He sniffled and shook his head. "No, it isn't," he said, and pushed back onto his feet. "This isn't me." The laughter grew soft as a new thought entered his mind, refusing to leave through any means but his mouth; "And this isn't working. This…We can't keep going like this. Maybe…Maybe Josh is right. I had my chance. Had my moment in the sun…and now it's time to move on."
His face sobered at the thought, though the occasional chuckle still broke through. He couldn't make Kim feel that way about him, no matter how much he wanted her to. And he could easily have been misreading her all this time. Yes, that was it. How could it be anything but? She had done everything except reject him flat-out, and that couldn't be far off. 'Better to duck out of the race entirely, before you crash and burn,' that traitorous voice in his head told him.
"Yeah," he murmured, half-convinced.
Another knock pulled him from the thought. The last of his sorrow smeared away on his knuckles as he stumbled for the door. "Okay, okay," he crabbed, reaching for the knob while he tried to sort his head out of the millions of thoughts zooming in and out of it. "I'm coming. You can yell at me some more about your new girlfriend in a second. What's the big—"
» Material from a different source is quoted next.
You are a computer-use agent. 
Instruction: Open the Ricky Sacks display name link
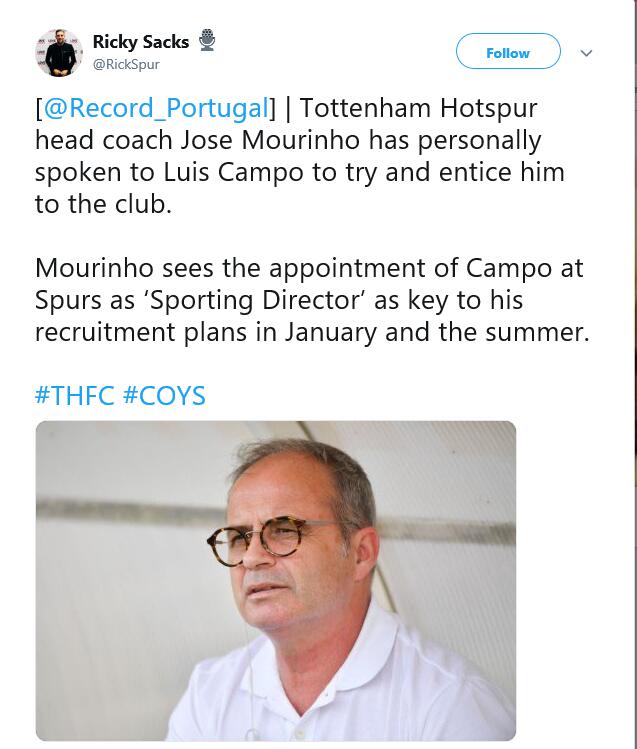pos(141,42)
His voice trailed off as he opened the door. There, Josh struggled in the clutches of Ron's waking nightmare. The hall behind them teemed with hooting creatures clad all in black, masked, brandishing fearsome katanas proportioned for their tiny paws. They swarmed at the feet of their master, who wore a maddened glint in his eye at the sight of Ron.
"Hello, Stoppable," Monkey Fist said. A whimper escaped his hand clutched over Josh's mouth. "And how is my favorite phony today?" he asked, and punched Ron in the face.
The shuffle of her shoes made for poor company in the long hours since leaving Monique's apartment. Her cheek still retained the sting of her friend's slap, and her stomach still roiled with butterflies and guilt. She could hardly see her own feet through her exhaustion, staring down at the road as she chased down her own thoughts. They flitted past her, always out of reach, keeping her always on the move.
Kim's lips worked in silence, mouthing the half-formed musings her mind snatched from the air as they zipped past. Try though she might, she couldn't understand what Monique had tried to tell her; what is the question? What did she mean?
She touched her chest, pressing at the spot where the calming warmth had radiated from. "What I felt for Ron is real," she murmured. Then her hand traced down to her stomach, inciting riot among the butterflies. "What I felt for Josh is real." The butterflies agreed. "Which one do I choose? Is that it?"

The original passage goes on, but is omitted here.